We use DB2, so a natural fit is to use Derby since the SQL should be fairly similar. I have used HSQLDB a few times in the past and don't remember running into too many issues getting it to work. With Derby, however, I ran into a couple of snags. I thought I'd capture some of them here in the hopes that someone will chime in with better ways to do it or in the slim chance this might actually help someone else.

My first challenge was trying to get around the code being tied to a datasource and not running in a container with JNDI made that something I wanted to avoid. After making a few changes to the service implemenation to make it have the datasource injected I finally got around the need for a mock implementation of JNDI.

Then next challenge was getting Derby to work. I started by grabbing the Derby jar that is included with RAD 7.0 in the shared folders. I came to find out that this version of Derby does not support doing a memory only DB. Upon running the basic JUnit test case I created so far I saw it generate a log file and a whole directory full of files for the database. I figured this isn't good for JUnit because you'd have to delete the directory after each test run. In frustraion, I researched a bit and found that starting with Derby 10.5 there is support for an in-memory backend. I downloaded the newer version and ran again. What!?! It is still generating the file system. I did some more research and determined I needed to change the connection uri to "jdbc:derb:memory:derbyDB;create=true". Reran the test and this time the directory was not created.

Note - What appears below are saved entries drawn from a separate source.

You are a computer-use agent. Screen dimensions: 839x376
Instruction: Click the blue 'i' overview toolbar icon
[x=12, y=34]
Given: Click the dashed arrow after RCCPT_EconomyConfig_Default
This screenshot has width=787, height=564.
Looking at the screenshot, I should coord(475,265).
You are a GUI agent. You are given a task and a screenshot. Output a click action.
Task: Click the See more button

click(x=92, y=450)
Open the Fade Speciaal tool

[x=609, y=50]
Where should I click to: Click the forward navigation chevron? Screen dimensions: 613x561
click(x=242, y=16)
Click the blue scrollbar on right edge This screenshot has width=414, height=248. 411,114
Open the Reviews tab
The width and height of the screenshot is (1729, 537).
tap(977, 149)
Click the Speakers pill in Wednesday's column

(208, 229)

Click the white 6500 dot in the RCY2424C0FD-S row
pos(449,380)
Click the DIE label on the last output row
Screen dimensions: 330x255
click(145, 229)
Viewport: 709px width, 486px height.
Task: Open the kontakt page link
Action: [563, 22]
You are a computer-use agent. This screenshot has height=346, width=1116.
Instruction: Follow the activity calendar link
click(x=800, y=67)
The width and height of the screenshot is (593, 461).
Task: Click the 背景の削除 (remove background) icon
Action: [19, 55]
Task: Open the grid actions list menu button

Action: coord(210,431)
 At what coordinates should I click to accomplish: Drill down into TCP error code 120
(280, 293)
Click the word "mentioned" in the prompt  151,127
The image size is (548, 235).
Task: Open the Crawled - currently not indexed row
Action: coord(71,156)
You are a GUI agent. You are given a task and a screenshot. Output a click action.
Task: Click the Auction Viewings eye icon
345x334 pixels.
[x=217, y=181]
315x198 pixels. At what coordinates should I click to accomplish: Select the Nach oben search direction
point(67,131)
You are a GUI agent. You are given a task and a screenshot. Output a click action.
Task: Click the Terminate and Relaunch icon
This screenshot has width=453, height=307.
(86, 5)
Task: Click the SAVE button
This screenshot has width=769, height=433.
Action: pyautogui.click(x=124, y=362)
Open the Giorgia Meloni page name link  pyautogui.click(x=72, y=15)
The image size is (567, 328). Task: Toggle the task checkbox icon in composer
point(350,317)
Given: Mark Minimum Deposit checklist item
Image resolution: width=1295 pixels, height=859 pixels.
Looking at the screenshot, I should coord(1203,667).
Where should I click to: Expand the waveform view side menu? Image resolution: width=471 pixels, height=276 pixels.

It feels like I'm making some progress, so I thought I'd add another simple test case. This caused some new issues because Derby didn't appear to be cleaning up between test cases. Probably uses a singleton for the in memory database, so not restarting the JVM caused the table to already be there. To get around this I created a method that would create a random connection URI so that each test run used its own schema.

Looking back at the work I did, the setUp method was creating the table. This probably could have been changed so the table was created in the constructor and then have the setUp or tearDown just empty the table out. Then I wouldn't need to have the random connection URI.

Anyway, here is a link to the project which can be built with Maven.

Monday, April 26, 2010

The Netbook

I've recently been using an iPod Touch a lot to check email and surf the web. It was handy because it was small and was fairly easy to use. The biggest drawback was the lack of a keyboard and the tiny screen. So along comes the iPad and I thought great maybe this is what I want. Then I was listening to the Java Posse and heard Dick talking about his netbook and how he used it and loved it. So I was thinking, I'm not a big fan of Apple because of their "we have to approve everything" model. Plus the fact that I had to pay to upgrade the bios on the iPod Touch. So I figured I'd get nickel and dimed like crazy with an iPad.

Anyway, I decided to go with the Samsung N210. The major determining factors for me were wireless N and a web cam that was over 1 megapixal. Other things that helped were the cool white color, no glare screen and easy to use keyboard.

My first impressions of it are pretty good. It came pre-installed with Windows 7 Starter, which I think is a piece of crap. The Starter version disables the ability to playback movies in Windows Media Player. Why even do this because I easily downloaded another open source movie player tool and can play movies from my thumb drive now. The other really dumb and annoying disablement is the desktop background. Can you believe they disabled the ability to change the background? What's that about? All I can think is they probably sell this crappy version for next to nothing with the expectation that most people will upgrade.

Since this is a new blog I should point out that I am very Linux biased and it is my OS of choice. So, my intention from the beginning of purchasing a netbook was to install Ubuntu remix on it. So shortly after playing with Windows 7 and realizing it isn't much better than Vista, I installed Ubuntu 10.04 (beta 2).

All I have to say is WOW! Ubuntu remix version is pretty slick. The creators of this really did some good work. The interface is customized for the smaller screen and it is super easy to use. My wife even likes it.

So just to wrap it up fairly quickly, I like it. I still have some work to do to figure out how to get movies to play because I'm getting a weird error. But from what I've read so far it seems to be a new thing for Ubuntu 10.04. Since I installed a beta version, I can't complain about that too much. Everything else seems to be working well. Wireless is connecting with no extra setup. The one last thing I want to praise about Ubuntu is the memory usage. Windows 7 was using about 75% of the 1GB of RAM. Ubuntu only uses about 30%.